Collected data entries
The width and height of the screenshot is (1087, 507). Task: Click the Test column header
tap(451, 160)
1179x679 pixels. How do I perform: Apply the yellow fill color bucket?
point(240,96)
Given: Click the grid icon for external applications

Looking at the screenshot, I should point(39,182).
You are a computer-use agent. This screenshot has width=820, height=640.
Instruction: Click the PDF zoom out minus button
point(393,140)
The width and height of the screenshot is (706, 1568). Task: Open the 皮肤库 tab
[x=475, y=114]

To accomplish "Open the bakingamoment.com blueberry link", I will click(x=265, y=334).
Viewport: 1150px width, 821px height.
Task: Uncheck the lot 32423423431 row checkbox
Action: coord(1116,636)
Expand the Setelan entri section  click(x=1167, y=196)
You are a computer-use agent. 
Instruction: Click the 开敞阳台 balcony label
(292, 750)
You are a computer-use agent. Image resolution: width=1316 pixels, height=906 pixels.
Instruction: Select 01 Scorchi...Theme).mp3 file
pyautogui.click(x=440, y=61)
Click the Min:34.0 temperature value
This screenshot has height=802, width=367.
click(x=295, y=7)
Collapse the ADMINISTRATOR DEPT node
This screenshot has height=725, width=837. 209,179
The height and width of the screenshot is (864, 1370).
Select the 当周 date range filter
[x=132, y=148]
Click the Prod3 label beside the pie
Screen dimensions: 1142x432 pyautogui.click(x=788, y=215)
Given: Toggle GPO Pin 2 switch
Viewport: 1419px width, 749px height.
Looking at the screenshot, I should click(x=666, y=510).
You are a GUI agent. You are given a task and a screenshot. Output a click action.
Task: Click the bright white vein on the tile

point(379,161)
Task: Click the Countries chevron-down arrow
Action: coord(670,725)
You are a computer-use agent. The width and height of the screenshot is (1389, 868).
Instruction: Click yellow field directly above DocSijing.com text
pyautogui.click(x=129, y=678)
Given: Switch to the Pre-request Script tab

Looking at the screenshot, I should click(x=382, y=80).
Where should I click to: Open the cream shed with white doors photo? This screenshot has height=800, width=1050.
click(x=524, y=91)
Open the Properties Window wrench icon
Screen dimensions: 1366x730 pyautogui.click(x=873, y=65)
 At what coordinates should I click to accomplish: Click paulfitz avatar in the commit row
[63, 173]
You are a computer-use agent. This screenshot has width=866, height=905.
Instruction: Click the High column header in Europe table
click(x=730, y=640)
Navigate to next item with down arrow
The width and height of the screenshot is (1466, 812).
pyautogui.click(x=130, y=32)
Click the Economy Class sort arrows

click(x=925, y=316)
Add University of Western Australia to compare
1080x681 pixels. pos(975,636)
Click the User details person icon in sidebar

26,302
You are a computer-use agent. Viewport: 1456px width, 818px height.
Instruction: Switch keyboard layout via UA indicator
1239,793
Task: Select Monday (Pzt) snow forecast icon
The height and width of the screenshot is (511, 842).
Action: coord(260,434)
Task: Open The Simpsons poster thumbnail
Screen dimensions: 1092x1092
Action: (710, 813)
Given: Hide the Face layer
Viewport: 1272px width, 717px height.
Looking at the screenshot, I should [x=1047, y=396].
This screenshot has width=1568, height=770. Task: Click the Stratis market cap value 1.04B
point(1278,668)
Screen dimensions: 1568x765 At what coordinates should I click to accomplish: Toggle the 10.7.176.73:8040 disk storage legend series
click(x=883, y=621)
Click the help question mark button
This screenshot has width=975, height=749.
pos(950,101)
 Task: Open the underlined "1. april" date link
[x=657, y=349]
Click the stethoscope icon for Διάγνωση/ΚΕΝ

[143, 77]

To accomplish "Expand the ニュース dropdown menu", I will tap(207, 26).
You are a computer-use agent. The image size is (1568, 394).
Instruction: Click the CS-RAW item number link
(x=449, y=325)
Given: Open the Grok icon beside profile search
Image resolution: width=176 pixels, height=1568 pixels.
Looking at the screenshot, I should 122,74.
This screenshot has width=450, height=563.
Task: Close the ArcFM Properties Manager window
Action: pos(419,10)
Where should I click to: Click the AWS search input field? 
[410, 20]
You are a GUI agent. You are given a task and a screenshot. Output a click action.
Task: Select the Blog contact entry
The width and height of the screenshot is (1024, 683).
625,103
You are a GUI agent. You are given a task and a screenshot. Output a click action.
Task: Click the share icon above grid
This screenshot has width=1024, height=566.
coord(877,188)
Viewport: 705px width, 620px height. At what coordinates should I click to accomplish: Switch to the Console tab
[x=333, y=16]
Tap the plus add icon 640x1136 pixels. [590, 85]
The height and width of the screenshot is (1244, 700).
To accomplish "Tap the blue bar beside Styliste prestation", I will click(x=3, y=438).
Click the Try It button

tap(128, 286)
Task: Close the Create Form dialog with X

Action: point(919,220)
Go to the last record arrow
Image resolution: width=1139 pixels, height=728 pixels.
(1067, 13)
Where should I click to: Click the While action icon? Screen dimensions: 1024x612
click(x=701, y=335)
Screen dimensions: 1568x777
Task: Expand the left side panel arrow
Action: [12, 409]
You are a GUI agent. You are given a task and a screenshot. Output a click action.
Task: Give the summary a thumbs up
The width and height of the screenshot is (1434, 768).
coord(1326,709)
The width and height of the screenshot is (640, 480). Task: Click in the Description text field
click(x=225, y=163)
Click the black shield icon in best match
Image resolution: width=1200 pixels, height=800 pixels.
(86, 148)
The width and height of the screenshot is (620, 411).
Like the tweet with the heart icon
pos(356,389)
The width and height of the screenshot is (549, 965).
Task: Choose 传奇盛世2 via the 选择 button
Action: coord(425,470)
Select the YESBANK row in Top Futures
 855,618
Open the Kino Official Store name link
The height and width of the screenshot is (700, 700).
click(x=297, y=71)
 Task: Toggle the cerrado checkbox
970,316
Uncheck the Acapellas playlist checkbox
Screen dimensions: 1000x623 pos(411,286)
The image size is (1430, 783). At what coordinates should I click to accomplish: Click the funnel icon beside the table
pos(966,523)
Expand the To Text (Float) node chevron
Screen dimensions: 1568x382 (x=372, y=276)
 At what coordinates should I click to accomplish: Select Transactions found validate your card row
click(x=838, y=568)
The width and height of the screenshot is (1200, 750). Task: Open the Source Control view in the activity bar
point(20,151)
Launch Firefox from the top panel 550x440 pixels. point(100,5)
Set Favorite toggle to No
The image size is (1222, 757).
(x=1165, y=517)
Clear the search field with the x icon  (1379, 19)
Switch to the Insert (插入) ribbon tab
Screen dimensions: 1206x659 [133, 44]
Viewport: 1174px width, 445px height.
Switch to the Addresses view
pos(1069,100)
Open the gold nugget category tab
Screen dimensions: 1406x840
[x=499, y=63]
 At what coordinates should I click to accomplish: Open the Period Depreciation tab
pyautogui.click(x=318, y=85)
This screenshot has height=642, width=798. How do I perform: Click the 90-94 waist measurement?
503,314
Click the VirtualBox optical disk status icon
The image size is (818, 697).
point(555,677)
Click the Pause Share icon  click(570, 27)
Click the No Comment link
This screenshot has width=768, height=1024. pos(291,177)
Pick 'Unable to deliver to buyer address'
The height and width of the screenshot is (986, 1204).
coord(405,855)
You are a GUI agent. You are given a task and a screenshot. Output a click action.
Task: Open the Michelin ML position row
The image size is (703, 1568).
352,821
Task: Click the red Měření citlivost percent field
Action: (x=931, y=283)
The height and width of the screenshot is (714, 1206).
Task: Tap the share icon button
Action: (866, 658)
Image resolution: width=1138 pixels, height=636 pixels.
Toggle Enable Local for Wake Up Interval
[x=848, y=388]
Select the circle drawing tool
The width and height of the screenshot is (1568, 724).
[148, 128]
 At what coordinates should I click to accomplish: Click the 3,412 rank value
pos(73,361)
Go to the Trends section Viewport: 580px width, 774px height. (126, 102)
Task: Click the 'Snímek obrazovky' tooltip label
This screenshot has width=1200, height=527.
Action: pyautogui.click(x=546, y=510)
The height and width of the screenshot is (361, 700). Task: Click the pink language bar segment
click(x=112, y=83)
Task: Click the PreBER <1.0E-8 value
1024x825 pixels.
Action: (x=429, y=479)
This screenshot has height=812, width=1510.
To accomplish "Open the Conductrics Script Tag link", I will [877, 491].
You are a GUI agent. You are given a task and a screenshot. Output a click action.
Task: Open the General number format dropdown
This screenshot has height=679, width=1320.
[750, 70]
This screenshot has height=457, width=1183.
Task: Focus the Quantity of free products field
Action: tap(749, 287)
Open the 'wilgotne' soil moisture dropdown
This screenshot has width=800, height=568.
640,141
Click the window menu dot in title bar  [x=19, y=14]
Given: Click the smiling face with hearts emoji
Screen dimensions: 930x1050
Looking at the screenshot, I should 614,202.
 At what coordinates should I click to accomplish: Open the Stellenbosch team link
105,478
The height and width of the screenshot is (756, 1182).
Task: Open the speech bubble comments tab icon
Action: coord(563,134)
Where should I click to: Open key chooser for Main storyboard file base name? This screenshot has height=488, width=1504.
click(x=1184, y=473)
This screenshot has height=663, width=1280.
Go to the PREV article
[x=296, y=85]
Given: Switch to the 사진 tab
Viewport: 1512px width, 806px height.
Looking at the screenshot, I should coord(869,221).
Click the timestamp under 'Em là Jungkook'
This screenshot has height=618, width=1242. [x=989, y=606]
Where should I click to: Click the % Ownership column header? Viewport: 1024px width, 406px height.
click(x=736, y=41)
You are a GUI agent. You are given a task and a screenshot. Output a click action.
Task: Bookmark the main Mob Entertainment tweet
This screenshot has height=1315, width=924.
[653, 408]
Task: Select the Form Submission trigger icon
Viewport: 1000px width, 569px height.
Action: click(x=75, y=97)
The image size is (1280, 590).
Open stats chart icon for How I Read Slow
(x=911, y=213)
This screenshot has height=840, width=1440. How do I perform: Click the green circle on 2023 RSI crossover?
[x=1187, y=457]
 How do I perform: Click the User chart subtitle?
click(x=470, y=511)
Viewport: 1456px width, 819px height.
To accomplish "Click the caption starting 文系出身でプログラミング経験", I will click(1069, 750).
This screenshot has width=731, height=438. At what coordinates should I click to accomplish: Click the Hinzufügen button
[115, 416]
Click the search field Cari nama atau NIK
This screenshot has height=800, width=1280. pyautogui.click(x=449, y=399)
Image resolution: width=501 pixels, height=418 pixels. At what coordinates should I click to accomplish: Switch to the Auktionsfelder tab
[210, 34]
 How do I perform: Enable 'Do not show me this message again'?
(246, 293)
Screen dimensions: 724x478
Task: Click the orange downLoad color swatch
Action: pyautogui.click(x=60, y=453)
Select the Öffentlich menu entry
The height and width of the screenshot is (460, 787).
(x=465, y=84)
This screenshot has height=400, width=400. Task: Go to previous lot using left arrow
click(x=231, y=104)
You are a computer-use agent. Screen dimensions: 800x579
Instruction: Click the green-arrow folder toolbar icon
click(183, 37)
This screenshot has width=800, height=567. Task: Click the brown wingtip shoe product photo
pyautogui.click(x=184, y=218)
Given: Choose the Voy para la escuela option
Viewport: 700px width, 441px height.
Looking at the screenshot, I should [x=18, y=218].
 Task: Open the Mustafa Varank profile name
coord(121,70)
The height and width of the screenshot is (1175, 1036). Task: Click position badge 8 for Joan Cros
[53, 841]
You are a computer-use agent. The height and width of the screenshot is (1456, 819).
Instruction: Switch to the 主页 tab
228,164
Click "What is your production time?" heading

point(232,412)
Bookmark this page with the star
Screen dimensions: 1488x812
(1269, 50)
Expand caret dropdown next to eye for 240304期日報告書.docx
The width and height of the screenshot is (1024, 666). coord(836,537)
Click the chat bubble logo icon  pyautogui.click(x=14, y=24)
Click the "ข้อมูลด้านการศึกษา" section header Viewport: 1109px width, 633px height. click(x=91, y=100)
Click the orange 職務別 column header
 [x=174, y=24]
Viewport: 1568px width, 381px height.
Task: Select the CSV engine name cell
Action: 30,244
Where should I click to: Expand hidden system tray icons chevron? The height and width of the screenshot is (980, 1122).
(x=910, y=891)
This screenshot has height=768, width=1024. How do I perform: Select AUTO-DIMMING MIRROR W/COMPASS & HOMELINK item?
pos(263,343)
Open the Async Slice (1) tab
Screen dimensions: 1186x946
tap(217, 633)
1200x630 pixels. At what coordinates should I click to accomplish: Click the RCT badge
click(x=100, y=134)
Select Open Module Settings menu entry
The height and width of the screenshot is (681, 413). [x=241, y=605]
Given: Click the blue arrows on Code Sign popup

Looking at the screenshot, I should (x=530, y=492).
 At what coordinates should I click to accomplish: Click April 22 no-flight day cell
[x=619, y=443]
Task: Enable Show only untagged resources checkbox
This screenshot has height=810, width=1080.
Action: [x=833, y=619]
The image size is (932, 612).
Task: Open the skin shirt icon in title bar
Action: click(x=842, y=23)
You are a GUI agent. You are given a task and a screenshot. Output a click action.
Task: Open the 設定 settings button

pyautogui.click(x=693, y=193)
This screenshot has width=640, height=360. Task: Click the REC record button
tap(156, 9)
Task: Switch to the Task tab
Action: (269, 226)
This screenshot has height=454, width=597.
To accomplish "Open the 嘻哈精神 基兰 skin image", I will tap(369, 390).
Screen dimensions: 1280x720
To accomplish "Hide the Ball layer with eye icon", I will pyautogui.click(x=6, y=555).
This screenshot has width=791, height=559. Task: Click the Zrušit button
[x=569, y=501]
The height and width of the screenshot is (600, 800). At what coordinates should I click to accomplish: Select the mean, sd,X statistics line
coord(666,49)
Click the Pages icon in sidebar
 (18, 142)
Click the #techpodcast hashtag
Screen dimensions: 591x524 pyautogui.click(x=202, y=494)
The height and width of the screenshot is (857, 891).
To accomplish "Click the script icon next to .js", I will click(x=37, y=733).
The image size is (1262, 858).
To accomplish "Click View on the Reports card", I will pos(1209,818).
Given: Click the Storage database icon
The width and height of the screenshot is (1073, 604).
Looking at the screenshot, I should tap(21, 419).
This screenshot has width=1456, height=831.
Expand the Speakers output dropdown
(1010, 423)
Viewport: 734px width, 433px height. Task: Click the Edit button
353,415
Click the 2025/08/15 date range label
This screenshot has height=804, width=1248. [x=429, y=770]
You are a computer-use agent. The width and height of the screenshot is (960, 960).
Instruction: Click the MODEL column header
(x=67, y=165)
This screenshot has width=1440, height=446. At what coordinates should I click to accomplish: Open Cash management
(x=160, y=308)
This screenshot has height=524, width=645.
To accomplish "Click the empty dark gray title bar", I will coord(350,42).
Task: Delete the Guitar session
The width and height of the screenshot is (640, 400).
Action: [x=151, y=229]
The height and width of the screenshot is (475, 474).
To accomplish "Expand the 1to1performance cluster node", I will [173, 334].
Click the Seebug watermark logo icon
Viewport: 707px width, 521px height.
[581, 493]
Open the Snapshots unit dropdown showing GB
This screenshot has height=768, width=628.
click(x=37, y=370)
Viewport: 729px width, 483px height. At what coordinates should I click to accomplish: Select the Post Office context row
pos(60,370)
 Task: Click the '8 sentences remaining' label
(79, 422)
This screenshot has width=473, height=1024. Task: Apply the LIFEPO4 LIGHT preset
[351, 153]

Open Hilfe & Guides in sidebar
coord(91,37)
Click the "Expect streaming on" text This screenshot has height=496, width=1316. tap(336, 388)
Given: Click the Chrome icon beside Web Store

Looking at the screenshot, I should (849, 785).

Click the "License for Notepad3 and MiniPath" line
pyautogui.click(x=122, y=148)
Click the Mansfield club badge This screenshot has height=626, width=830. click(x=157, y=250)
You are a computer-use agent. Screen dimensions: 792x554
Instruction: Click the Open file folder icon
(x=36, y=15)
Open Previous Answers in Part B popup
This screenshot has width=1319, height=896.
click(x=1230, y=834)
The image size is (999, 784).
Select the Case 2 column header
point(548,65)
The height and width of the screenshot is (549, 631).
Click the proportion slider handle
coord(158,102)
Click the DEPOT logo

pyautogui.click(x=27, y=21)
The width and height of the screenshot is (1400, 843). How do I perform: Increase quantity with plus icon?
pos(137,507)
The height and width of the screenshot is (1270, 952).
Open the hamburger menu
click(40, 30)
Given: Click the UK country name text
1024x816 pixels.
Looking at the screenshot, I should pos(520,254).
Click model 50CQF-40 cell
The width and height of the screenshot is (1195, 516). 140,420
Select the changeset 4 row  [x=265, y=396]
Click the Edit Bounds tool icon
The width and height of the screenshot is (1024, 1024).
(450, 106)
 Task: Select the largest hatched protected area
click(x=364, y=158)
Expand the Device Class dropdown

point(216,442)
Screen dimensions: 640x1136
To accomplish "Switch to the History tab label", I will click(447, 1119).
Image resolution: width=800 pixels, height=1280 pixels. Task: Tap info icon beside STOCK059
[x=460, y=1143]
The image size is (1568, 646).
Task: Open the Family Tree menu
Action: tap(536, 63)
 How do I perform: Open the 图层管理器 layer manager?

#### [TASK DIRECTIONS]
Across all the entries above, count each line that has the word "computer" in it, and give only the count.

#### [OUTPUT OF THE EXERCISE]
11